Carlos passa por detrás de Marta e a faz sentir o que na cabeça dela é o que a espera em breve. Marta enlouquece com o que sente em suas nádegas. Pensou que ele foi agraciado pela natureza. Ele caminha para a porta. Ela reluta por um instante. Instinto de sobrevivência? Segue seu desejo. Segue Carlos. Segue seu destino que acabara de ser traçado em outra mente.

Carlos sequer olha para trás. Caminha em direção ao cubículo em que vive. Não é longe do ponto de ônibus. Existe apenas uma ladeira o separando da porta de casa. E de suas coisas. As coisas que não saem de sua mente.
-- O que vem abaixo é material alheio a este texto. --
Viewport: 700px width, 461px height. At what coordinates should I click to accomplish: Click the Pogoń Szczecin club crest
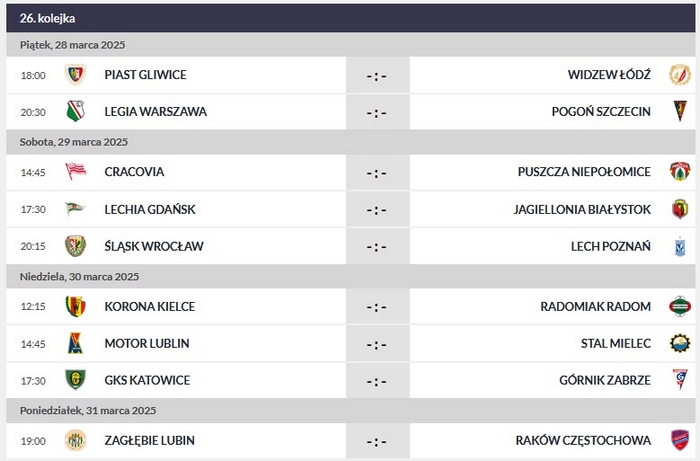[680, 111]
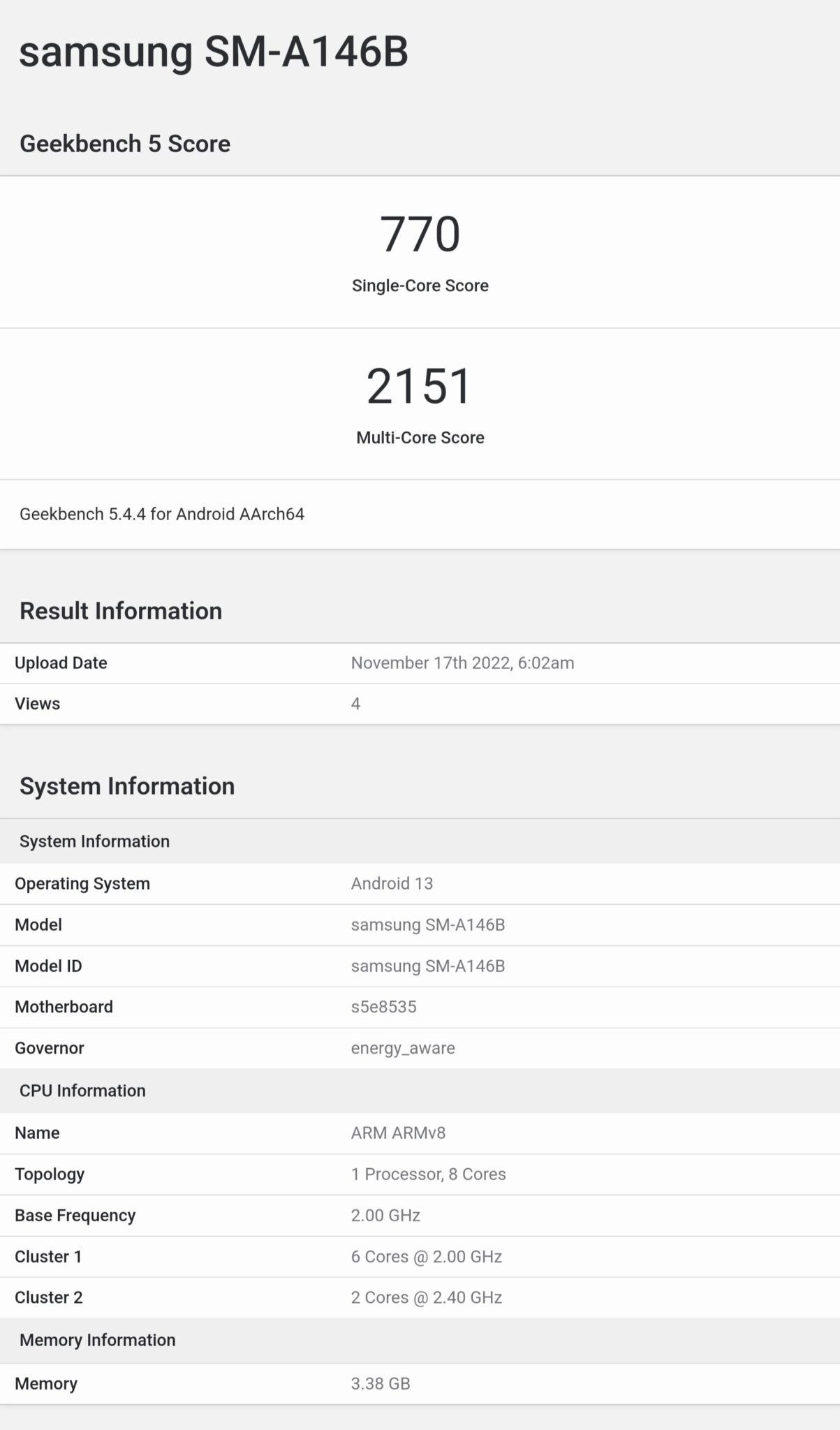Click the large System Information section heading
This screenshot has height=1430, width=840.
[x=127, y=786]
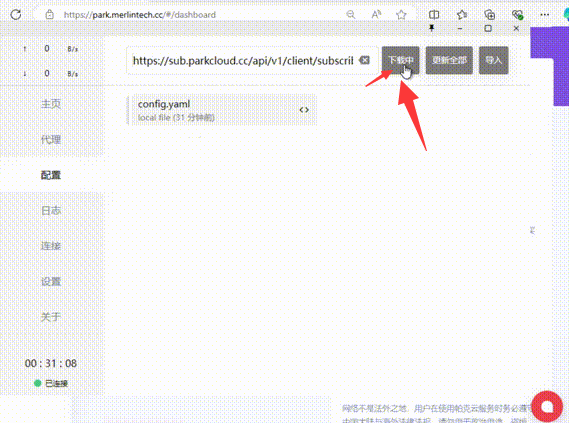Open the split screen icon
This screenshot has width=569, height=423.
pyautogui.click(x=434, y=15)
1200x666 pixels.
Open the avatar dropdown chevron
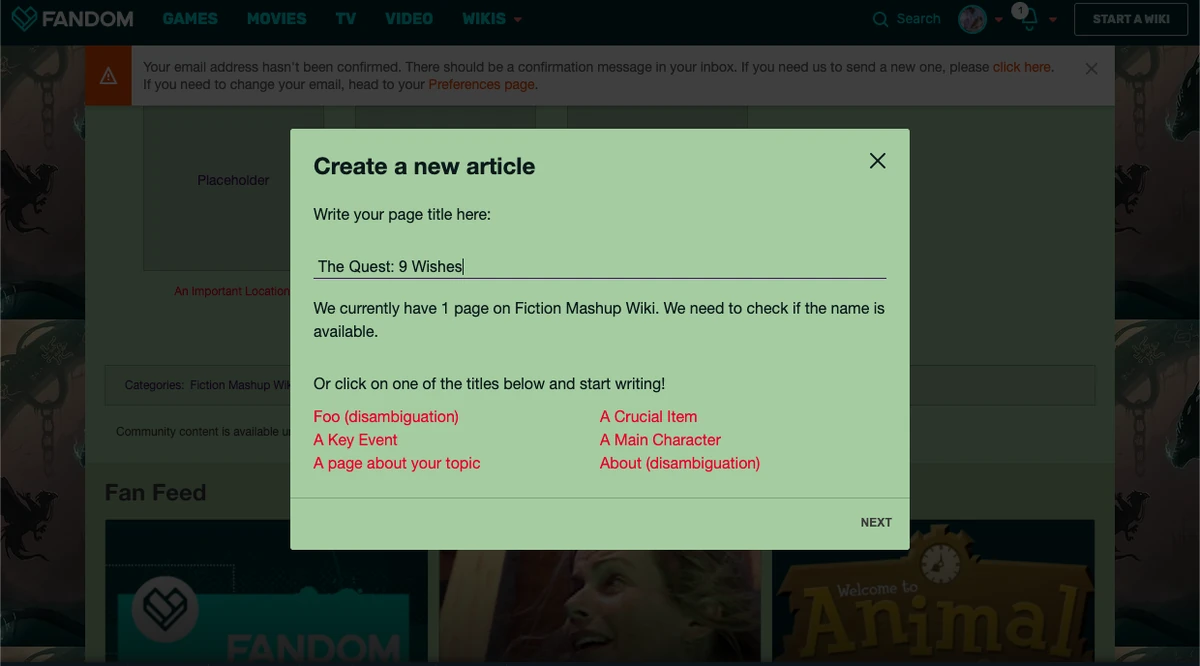point(998,20)
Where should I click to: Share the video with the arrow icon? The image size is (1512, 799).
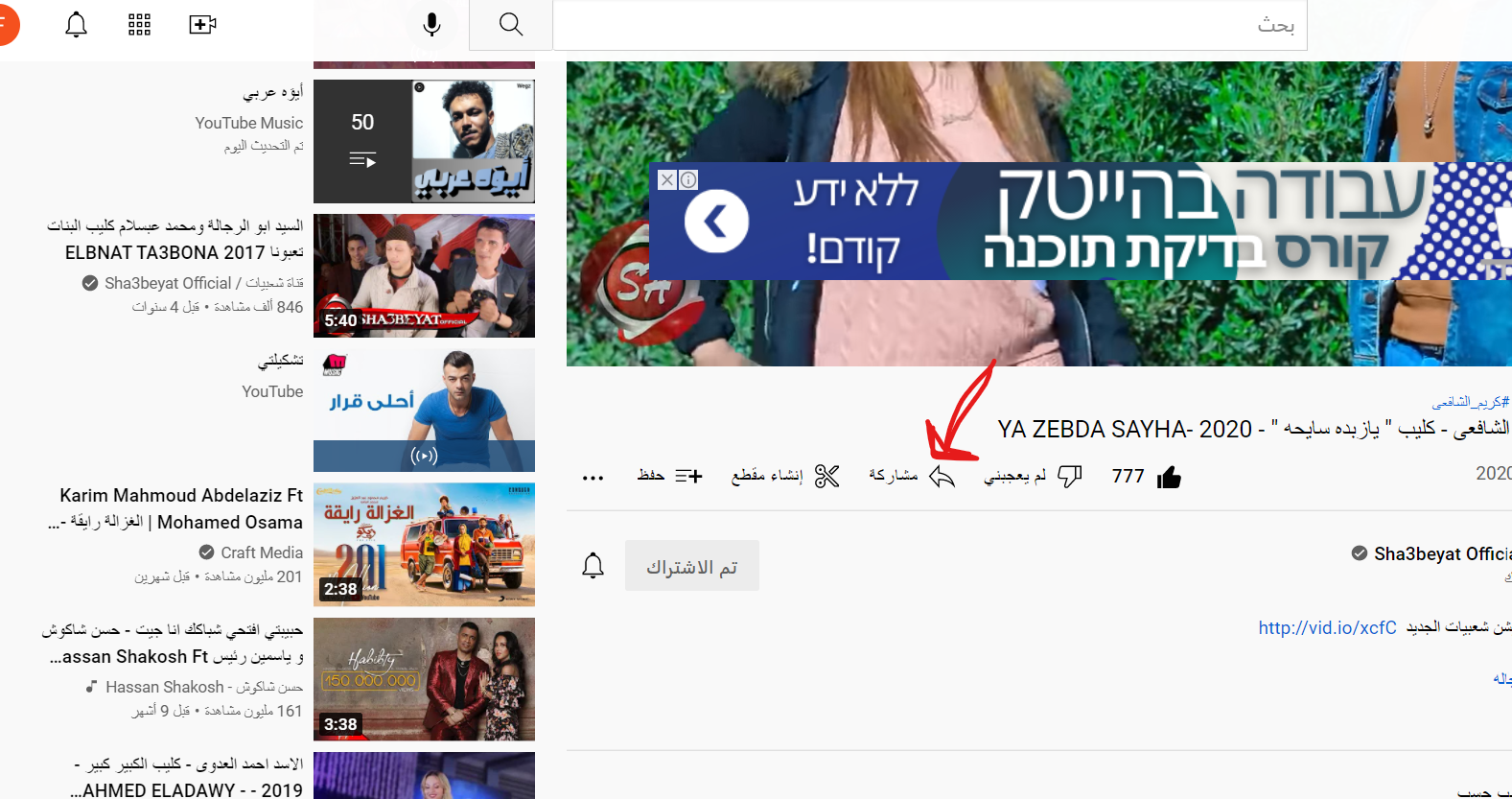tap(942, 477)
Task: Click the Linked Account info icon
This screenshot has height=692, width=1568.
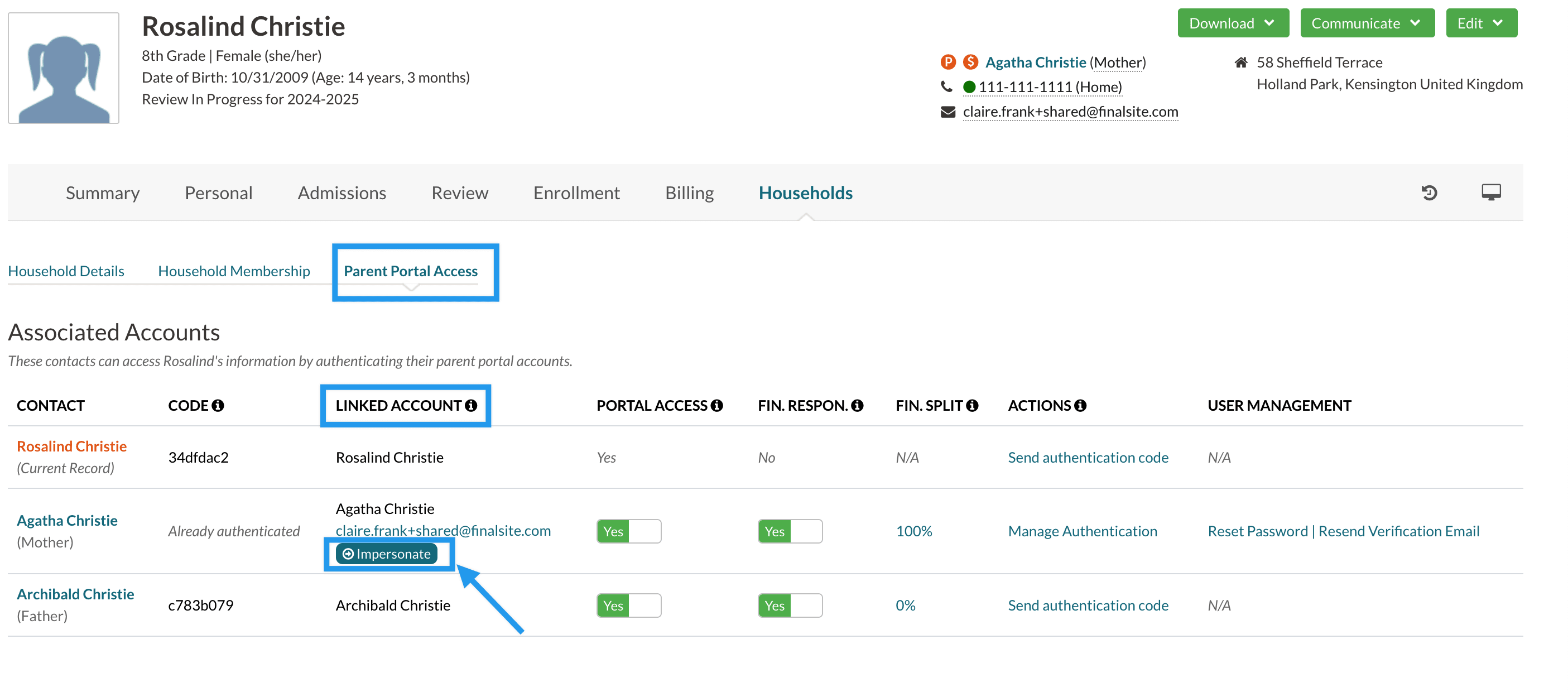Action: [471, 405]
Marta agora o segue da forma mais irresponsavelmente irresoluta que pode haver. Não havia espaço para dúvida naquele mar de excitação e desejo. Seu corpo treme por inteiro. Suas pernas só respondem aos comandos dos instintos de seu olfato que segue o odor daquele reles operário. O reles novo dono da sua vida.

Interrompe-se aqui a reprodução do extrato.